● What you are asked to do
Show each line from the listing that includes the word "logo".

★ ★ ★

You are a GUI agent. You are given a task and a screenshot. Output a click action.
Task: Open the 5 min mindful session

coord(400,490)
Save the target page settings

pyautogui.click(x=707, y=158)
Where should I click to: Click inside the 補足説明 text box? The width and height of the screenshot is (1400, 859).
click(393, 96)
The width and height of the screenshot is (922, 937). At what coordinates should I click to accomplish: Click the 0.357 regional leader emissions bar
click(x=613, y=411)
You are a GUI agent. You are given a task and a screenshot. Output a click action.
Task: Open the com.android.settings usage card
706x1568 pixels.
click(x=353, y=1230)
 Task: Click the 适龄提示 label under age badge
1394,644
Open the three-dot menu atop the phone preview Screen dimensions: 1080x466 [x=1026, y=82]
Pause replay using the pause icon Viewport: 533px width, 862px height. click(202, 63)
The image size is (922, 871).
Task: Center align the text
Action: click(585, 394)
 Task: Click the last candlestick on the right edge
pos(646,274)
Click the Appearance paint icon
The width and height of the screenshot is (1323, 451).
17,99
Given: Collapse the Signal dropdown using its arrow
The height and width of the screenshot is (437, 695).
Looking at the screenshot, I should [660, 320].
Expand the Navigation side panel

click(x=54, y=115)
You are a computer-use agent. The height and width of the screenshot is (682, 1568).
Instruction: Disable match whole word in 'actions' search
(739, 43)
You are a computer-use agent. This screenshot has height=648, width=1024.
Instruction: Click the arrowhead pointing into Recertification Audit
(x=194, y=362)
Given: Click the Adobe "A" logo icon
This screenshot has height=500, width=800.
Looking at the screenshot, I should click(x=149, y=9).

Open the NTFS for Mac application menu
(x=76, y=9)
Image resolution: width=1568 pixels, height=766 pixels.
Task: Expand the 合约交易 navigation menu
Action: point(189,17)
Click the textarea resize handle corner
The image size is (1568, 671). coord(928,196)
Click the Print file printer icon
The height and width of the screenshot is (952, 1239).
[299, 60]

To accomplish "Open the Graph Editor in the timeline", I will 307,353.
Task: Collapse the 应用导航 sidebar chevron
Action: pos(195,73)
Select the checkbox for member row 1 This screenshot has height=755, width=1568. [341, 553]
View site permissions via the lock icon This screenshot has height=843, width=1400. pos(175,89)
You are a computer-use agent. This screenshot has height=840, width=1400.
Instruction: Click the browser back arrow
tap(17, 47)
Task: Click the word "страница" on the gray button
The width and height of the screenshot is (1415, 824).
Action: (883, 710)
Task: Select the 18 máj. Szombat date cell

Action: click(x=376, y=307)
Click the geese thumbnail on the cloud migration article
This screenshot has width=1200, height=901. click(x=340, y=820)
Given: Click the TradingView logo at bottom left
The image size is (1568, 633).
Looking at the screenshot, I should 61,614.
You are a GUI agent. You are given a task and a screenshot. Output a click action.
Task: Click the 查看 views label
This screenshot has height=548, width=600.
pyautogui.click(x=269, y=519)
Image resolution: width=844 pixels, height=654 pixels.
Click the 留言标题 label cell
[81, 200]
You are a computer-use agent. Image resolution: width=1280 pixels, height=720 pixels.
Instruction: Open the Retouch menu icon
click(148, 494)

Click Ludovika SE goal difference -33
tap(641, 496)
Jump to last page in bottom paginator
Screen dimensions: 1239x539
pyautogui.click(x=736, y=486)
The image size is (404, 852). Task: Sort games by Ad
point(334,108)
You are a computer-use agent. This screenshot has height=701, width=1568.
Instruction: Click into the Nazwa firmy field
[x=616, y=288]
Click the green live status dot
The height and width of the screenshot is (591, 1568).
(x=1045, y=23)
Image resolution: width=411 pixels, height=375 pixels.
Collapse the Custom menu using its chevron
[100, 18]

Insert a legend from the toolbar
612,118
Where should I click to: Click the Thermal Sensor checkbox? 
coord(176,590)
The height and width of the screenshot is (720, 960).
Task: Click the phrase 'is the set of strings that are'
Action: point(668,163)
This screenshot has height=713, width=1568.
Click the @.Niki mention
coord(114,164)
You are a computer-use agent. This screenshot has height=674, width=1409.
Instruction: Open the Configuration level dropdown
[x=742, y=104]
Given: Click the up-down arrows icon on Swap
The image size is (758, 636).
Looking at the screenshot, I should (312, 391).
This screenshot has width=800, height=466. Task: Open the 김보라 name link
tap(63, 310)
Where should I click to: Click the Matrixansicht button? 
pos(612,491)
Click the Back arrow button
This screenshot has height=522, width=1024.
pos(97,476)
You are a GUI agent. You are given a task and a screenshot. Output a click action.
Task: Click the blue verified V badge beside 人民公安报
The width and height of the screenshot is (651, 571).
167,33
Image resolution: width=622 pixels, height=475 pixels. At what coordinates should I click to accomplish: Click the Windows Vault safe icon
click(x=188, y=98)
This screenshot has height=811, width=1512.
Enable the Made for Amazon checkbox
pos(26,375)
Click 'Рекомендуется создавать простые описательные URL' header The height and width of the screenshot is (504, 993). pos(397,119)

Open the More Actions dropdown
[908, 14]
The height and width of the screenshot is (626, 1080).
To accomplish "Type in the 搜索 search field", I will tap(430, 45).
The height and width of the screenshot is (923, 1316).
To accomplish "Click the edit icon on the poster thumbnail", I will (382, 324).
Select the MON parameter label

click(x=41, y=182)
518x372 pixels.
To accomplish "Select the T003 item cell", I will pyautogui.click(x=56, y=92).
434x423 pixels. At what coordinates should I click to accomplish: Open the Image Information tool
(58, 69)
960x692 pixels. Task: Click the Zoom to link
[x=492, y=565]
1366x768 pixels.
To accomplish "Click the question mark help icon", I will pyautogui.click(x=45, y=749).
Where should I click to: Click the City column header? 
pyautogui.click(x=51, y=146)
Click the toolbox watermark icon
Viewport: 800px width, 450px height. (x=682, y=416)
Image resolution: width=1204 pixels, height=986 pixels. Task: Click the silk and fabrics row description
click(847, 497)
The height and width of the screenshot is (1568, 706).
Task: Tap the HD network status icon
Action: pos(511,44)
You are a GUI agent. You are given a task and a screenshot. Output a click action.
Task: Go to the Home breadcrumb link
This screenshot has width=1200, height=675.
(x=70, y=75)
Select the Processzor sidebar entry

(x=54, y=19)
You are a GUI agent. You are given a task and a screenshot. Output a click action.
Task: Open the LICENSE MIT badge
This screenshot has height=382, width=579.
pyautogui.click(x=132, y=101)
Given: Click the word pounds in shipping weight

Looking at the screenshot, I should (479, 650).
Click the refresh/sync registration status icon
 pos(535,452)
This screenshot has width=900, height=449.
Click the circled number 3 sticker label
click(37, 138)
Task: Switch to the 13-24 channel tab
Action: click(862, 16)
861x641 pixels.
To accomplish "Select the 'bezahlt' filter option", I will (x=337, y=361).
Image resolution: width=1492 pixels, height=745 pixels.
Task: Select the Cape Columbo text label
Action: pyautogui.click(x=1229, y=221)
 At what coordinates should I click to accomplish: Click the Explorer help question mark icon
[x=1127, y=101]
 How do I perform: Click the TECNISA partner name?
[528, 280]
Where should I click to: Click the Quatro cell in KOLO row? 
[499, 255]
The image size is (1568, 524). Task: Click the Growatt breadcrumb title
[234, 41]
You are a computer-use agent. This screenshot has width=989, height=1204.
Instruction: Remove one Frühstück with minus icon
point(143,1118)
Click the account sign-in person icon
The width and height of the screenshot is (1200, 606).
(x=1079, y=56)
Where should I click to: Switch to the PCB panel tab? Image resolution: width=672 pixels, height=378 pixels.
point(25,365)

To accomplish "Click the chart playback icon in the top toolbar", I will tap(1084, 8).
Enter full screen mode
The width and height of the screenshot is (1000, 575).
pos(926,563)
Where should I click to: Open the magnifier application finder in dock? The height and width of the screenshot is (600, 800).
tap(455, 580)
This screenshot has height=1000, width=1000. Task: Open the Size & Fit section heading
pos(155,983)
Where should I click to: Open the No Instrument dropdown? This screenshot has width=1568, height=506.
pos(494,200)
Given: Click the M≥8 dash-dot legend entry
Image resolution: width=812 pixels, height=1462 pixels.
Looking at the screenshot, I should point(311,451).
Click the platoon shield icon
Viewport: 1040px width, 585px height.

★ ★ ★

● Output below
Given: Click the Adobe "A" logo icon
Given: Click the TradingView logo at bottom left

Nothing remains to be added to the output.